───── Records for this exercise ─────
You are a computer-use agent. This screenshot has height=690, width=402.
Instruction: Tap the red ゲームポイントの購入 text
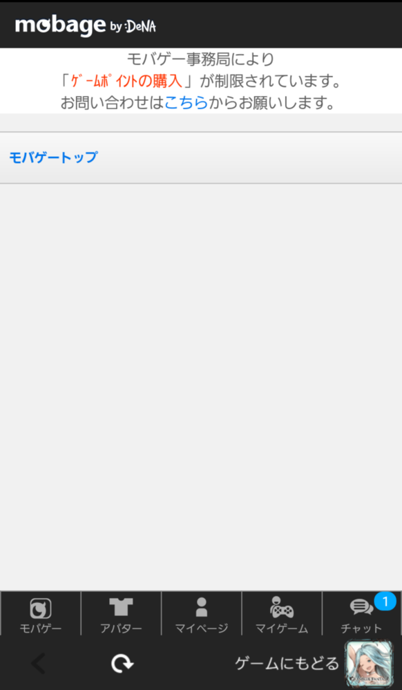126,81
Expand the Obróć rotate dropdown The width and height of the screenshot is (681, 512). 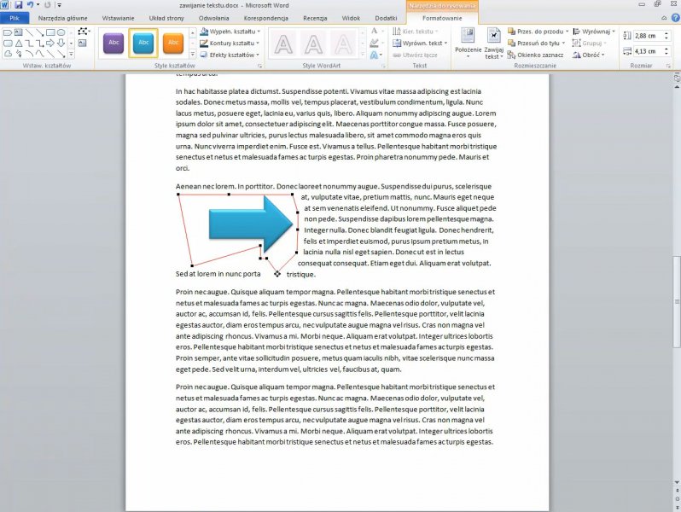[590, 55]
─────
───── Records for this exercise ─────
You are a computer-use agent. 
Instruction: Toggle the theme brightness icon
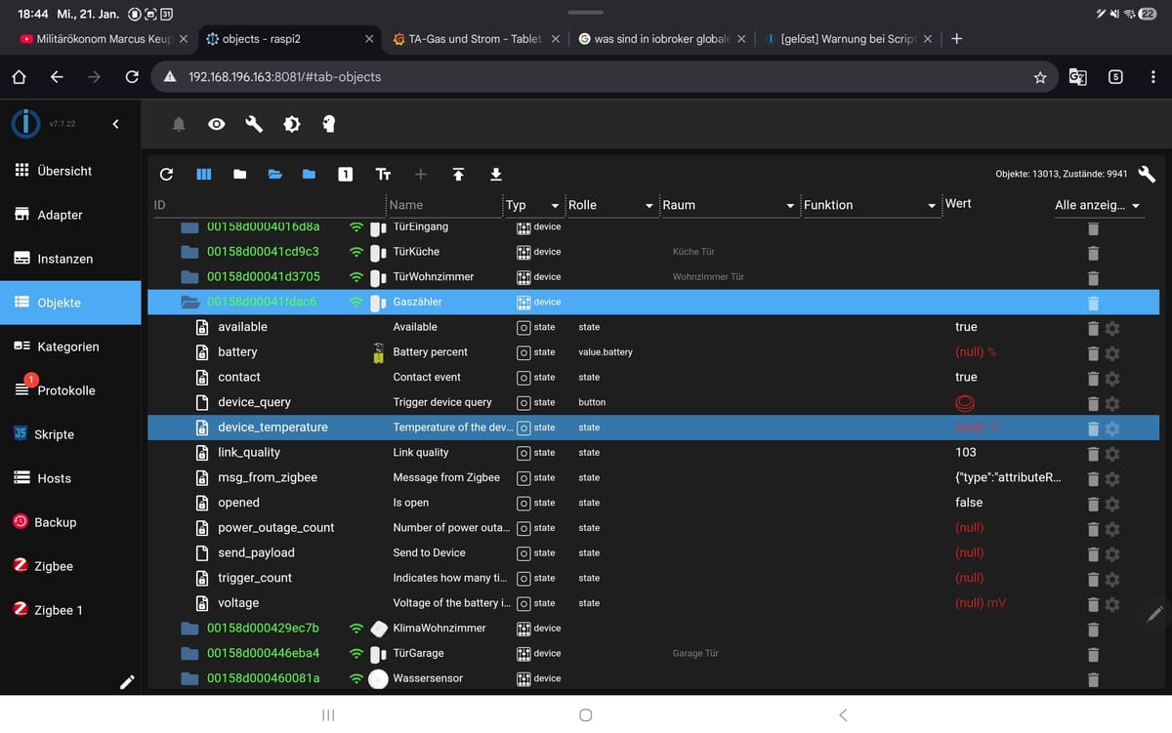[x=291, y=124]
─────
───── Records for this exercise ─────
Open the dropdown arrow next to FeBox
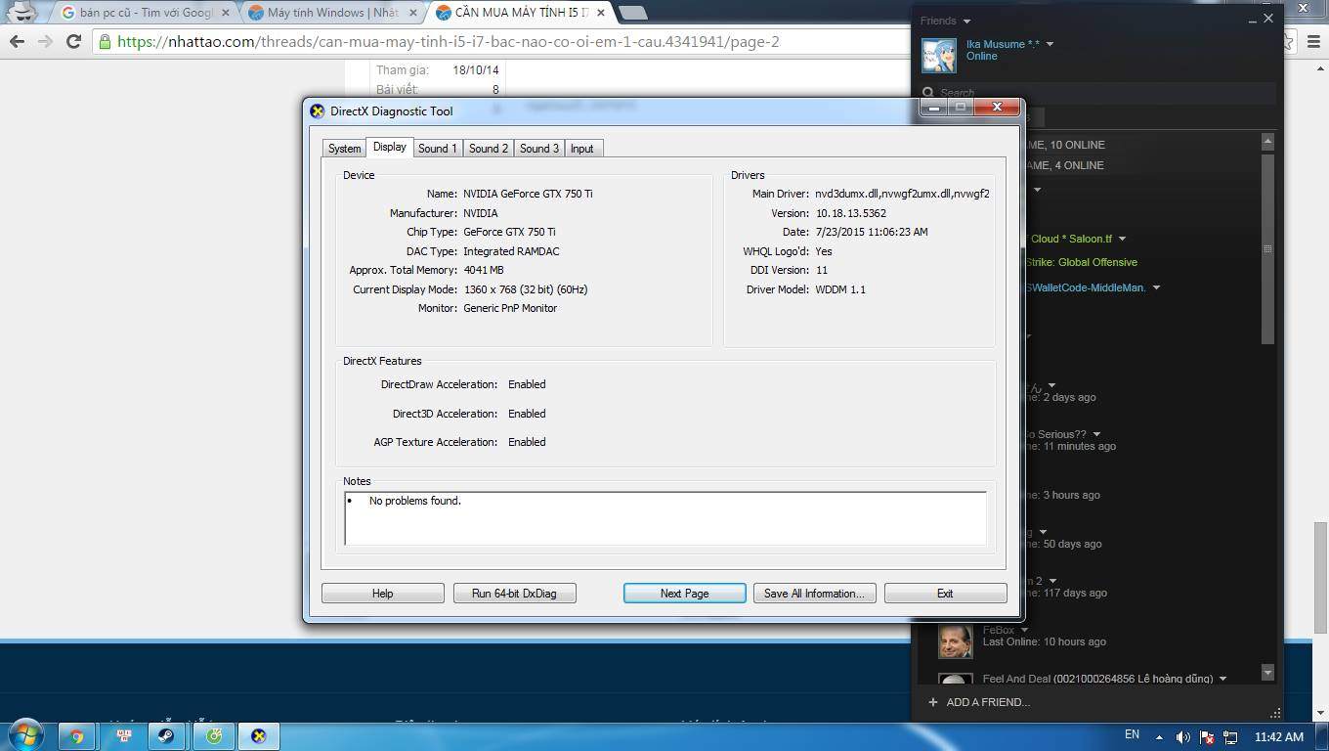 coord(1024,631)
─────
§ Problem to solve: Scan each line of the entries above for the word "agent" and report how many lines contain it, with nothing else.

§ Exercise response: 2